Data entries:
——————————

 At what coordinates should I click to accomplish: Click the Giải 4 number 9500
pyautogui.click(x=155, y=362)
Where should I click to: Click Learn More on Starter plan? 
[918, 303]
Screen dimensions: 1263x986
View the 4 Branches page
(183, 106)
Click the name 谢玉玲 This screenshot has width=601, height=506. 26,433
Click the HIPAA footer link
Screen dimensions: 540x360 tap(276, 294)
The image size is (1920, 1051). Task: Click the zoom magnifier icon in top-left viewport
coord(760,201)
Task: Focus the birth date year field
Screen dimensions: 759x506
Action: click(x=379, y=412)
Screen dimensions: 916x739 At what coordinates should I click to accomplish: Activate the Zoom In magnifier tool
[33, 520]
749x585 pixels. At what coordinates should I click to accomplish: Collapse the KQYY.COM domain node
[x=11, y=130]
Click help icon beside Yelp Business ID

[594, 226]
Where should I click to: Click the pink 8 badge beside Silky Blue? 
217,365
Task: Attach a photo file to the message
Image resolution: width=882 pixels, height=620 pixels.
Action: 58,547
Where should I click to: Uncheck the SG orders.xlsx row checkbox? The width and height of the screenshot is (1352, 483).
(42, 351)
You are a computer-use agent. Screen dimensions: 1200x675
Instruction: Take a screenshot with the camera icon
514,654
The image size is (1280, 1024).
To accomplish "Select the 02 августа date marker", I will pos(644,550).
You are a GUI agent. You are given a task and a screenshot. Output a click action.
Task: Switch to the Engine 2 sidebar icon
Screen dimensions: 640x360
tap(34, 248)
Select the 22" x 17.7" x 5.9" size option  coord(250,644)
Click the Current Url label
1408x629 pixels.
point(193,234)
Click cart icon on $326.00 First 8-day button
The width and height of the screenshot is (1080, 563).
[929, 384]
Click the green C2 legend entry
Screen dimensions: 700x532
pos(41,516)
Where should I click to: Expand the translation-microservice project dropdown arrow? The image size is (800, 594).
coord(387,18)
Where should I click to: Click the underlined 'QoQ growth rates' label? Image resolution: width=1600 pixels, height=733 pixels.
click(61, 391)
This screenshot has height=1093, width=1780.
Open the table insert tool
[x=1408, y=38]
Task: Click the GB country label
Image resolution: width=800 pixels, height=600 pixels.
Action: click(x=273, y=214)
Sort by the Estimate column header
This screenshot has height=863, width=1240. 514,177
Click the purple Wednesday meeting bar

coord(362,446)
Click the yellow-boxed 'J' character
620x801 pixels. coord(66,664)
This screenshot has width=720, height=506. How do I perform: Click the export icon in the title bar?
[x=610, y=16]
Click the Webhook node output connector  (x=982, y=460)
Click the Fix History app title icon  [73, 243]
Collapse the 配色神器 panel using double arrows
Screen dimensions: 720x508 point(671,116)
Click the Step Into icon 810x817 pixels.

——————————

The entries above should be copied out exactly, with none left out.

 At what coordinates should I click to accomplish: Click the Giải 4 number 9500
pyautogui.click(x=155, y=362)
Where should I click to: Click Learn More on Starter plan? 
[918, 303]
Screen dimensions: 1263x986
View the 4 Branches page
(183, 106)
Click the name 谢玉玲 This screenshot has width=601, height=506. 26,433
Click the HIPAA footer link
Screen dimensions: 540x360 tap(276, 294)
The image size is (1920, 1051). Task: Click the zoom magnifier icon in top-left viewport
coord(760,201)
Task: Focus the birth date year field
Screen dimensions: 759x506
Action: click(x=379, y=412)
Screen dimensions: 916x739 At what coordinates should I click to accomplish: Activate the Zoom In magnifier tool
[33, 520]
749x585 pixels. At what coordinates should I click to accomplish: Collapse the KQYY.COM domain node
[x=11, y=130]
Click help icon beside Yelp Business ID

[594, 226]
Where should I click to: Click the pink 8 badge beside Silky Blue? 
217,365
Task: Attach a photo file to the message
Image resolution: width=882 pixels, height=620 pixels.
Action: 58,547
Where should I click to: Uncheck the SG orders.xlsx row checkbox? The width and height of the screenshot is (1352, 483).
(42, 351)
You are a computer-use agent. Screen dimensions: 1200x675
Instruction: Take a screenshot with the camera icon
514,654
The image size is (1280, 1024).
To accomplish "Select the 02 августа date marker", I will pos(644,550).
You are a GUI agent. You are given a task and a screenshot. Output a click action.
Task: Switch to the Engine 2 sidebar icon
Screen dimensions: 640x360
tap(34, 248)
Select the 22" x 17.7" x 5.9" size option  coord(250,644)
Click the Current Url label
1408x629 pixels.
point(193,234)
Click cart icon on $326.00 First 8-day button
The width and height of the screenshot is (1080, 563).
[929, 384]
Click the green C2 legend entry
Screen dimensions: 700x532
pos(41,516)
Where should I click to: Expand the translation-microservice project dropdown arrow? The image size is (800, 594).
coord(387,18)
Where should I click to: Click the underlined 'QoQ growth rates' label? Image resolution: width=1600 pixels, height=733 pixels.
click(61, 391)
This screenshot has height=1093, width=1780.
Open the table insert tool
[x=1408, y=38]
Task: Click the GB country label
Image resolution: width=800 pixels, height=600 pixels.
Action: click(x=273, y=214)
Sort by the Estimate column header
This screenshot has height=863, width=1240. 514,177
Click the purple Wednesday meeting bar

coord(362,446)
Click the yellow-boxed 'J' character
620x801 pixels. coord(66,664)
This screenshot has width=720, height=506. How do I perform: Click the export icon in the title bar?
[x=610, y=16]
Click the Webhook node output connector  (x=982, y=460)
Click the Fix History app title icon  [73, 243]
Collapse the 配色神器 panel using double arrows
Screen dimensions: 720x508 point(671,116)
Click the Step Into icon 810x817 pixels.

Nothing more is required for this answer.